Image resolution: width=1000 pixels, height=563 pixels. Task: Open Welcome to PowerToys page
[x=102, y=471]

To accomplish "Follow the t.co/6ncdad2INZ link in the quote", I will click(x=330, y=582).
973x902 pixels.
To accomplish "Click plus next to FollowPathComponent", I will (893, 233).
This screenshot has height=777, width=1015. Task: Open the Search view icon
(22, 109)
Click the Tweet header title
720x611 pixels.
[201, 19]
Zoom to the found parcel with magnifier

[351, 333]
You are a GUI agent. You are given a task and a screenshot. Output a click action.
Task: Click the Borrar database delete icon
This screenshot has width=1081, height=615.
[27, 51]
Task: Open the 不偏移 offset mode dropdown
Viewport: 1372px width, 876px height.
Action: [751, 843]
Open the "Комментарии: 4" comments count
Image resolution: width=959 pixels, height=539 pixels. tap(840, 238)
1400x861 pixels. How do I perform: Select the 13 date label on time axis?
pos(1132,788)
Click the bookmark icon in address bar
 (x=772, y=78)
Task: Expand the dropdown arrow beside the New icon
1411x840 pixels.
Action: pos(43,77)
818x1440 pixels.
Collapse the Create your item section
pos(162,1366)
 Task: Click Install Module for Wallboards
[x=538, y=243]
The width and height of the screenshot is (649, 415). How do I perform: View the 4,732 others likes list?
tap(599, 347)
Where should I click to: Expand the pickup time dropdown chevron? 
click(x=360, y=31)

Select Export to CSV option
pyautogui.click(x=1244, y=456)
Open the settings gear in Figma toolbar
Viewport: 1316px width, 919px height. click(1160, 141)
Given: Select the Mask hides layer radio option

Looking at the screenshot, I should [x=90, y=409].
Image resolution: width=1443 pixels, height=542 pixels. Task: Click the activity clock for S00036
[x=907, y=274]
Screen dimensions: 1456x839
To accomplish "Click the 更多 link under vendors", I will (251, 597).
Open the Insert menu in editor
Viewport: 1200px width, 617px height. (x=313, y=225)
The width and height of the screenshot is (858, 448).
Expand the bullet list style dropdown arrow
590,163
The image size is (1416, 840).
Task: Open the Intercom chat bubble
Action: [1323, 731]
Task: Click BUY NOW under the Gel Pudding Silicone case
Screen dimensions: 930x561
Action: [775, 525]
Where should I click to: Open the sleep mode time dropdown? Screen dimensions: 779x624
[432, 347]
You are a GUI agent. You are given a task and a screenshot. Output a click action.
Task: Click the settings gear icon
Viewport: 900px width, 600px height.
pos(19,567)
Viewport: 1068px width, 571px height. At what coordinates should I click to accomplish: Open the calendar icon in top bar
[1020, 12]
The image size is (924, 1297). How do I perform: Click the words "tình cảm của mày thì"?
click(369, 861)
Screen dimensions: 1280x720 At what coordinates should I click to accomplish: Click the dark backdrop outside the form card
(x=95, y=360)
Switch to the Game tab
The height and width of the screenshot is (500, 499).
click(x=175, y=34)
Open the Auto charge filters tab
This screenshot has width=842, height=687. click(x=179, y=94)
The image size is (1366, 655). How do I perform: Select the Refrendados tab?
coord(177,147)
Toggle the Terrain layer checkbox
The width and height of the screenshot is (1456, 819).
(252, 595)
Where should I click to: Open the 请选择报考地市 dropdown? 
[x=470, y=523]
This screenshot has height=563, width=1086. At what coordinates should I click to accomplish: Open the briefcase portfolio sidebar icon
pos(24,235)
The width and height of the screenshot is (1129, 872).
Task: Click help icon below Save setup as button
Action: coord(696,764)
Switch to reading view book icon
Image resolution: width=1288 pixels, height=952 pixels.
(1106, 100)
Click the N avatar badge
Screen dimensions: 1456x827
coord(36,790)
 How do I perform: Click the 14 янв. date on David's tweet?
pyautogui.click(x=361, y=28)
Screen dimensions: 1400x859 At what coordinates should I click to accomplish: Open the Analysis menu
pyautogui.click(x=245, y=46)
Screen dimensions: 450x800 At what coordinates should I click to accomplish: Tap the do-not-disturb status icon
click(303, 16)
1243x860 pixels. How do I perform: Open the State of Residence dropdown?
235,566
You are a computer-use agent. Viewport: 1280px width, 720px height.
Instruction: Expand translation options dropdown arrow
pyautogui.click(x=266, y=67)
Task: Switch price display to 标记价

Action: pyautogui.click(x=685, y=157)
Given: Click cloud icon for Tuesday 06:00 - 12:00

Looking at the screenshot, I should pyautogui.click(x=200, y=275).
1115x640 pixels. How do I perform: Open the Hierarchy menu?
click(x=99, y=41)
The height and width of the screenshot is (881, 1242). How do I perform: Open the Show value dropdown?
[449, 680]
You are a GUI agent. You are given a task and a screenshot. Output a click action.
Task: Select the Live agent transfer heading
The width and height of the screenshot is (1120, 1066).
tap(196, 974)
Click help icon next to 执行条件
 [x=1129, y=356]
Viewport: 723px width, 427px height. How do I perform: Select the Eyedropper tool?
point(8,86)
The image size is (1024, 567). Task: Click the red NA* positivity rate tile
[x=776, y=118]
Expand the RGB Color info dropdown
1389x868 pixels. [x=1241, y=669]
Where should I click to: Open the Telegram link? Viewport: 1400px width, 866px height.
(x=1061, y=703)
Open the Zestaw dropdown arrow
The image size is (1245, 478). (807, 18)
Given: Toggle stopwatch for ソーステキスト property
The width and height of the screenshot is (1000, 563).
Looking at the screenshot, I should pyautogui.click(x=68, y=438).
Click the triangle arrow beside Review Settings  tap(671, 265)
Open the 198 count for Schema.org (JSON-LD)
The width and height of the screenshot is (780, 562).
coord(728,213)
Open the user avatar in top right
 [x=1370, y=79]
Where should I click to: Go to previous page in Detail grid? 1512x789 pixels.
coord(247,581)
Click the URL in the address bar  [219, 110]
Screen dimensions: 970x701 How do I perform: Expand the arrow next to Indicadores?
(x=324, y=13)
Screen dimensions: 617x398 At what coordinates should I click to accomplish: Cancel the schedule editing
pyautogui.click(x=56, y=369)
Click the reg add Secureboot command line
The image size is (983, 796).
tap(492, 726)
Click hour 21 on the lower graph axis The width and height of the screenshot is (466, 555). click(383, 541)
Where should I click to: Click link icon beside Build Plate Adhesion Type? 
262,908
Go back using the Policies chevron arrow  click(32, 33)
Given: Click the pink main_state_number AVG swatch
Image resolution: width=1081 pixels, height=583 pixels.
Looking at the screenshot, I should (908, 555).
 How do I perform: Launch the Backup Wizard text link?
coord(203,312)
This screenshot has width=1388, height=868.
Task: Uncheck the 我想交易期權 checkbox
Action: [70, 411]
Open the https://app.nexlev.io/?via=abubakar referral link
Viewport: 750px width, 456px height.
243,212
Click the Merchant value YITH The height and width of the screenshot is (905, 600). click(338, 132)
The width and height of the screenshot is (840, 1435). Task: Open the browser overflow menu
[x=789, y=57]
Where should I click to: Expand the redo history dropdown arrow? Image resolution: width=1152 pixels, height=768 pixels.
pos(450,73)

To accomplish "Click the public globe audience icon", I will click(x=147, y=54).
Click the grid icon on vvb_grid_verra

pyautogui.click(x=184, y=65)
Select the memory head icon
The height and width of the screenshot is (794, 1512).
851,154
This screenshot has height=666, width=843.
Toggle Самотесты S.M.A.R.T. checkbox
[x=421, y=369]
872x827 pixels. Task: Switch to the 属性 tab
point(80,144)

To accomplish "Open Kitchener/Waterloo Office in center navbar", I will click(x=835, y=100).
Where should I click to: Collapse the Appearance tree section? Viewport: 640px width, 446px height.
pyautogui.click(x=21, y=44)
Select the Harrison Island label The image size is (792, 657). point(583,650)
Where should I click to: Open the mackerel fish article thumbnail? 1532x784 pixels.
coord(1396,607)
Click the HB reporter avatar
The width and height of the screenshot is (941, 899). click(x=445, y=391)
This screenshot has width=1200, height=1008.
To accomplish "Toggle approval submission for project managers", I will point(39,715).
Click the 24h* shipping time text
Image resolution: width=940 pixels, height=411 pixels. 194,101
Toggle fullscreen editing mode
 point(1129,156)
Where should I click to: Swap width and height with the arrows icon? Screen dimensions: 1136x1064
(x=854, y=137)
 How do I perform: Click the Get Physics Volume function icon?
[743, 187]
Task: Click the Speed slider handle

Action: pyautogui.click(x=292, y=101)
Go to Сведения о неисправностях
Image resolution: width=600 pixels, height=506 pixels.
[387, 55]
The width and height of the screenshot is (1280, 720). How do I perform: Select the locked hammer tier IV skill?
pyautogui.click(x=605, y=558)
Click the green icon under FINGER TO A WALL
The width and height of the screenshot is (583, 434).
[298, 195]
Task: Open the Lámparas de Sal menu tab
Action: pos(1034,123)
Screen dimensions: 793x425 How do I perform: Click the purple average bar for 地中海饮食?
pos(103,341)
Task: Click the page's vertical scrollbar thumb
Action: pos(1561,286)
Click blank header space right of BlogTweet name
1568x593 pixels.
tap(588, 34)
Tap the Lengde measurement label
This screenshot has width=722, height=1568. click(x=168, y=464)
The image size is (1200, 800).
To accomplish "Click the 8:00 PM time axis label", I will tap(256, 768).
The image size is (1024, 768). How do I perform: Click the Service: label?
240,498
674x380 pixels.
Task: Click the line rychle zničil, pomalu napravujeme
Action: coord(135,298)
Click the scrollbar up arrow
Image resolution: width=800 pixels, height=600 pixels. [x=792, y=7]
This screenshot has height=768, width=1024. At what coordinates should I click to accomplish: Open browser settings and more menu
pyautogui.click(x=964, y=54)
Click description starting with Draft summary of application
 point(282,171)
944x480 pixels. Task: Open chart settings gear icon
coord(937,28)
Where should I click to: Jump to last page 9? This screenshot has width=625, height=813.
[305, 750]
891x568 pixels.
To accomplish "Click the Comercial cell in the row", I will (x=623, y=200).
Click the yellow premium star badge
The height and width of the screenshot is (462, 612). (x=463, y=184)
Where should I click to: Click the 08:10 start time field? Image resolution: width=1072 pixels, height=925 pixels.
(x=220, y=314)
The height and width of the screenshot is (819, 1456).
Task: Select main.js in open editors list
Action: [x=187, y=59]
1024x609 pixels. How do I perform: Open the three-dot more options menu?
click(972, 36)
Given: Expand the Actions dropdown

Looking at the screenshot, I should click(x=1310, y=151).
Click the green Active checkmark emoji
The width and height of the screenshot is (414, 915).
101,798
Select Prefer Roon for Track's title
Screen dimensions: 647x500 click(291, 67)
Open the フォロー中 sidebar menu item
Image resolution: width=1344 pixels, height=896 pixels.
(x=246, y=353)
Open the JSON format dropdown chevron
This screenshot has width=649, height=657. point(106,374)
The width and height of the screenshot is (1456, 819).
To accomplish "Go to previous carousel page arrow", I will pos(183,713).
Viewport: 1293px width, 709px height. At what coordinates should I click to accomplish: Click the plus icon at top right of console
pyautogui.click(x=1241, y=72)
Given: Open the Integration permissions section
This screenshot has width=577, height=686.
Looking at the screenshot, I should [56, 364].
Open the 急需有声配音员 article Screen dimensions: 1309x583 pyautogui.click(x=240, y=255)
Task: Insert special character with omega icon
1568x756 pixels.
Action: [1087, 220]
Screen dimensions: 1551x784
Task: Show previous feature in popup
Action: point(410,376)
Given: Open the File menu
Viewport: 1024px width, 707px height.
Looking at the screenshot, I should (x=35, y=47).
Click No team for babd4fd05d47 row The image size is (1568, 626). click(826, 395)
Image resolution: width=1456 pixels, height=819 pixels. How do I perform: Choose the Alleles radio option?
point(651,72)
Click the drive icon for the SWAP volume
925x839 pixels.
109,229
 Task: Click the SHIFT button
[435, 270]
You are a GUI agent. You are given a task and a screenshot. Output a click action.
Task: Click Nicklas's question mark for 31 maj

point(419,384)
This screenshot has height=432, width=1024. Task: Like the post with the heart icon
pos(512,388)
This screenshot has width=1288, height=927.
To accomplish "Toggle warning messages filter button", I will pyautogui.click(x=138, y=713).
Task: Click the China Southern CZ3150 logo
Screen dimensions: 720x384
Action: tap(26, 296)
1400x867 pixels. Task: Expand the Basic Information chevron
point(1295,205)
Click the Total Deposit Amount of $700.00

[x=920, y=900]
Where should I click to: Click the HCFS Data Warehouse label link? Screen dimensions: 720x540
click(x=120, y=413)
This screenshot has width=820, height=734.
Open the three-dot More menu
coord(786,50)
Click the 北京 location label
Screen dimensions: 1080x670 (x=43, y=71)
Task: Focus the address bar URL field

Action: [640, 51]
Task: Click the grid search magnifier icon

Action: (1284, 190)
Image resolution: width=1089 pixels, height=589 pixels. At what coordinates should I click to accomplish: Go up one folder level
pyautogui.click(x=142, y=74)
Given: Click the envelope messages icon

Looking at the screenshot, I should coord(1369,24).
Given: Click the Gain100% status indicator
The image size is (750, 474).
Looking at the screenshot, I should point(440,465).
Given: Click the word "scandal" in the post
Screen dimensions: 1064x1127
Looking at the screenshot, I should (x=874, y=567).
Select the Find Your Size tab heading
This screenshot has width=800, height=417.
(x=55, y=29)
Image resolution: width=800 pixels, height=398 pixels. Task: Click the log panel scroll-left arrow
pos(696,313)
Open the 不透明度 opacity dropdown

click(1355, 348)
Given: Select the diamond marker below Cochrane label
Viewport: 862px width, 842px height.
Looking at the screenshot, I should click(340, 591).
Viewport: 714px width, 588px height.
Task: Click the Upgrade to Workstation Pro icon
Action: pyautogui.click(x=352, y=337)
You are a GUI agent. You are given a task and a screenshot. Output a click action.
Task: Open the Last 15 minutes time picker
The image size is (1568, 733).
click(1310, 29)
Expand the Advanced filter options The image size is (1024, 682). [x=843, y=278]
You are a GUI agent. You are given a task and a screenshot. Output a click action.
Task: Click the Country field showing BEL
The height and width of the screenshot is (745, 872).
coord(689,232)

§ **Written task**
List every line of the listing above that contains the word "Switch", matching case exactly.

§ **Exercise answer**
Switch to the Game tab
Switch to reading view book icon
Task: Switch price display to 标记价
872x827 pixels. Task: Switch to the 属性 tab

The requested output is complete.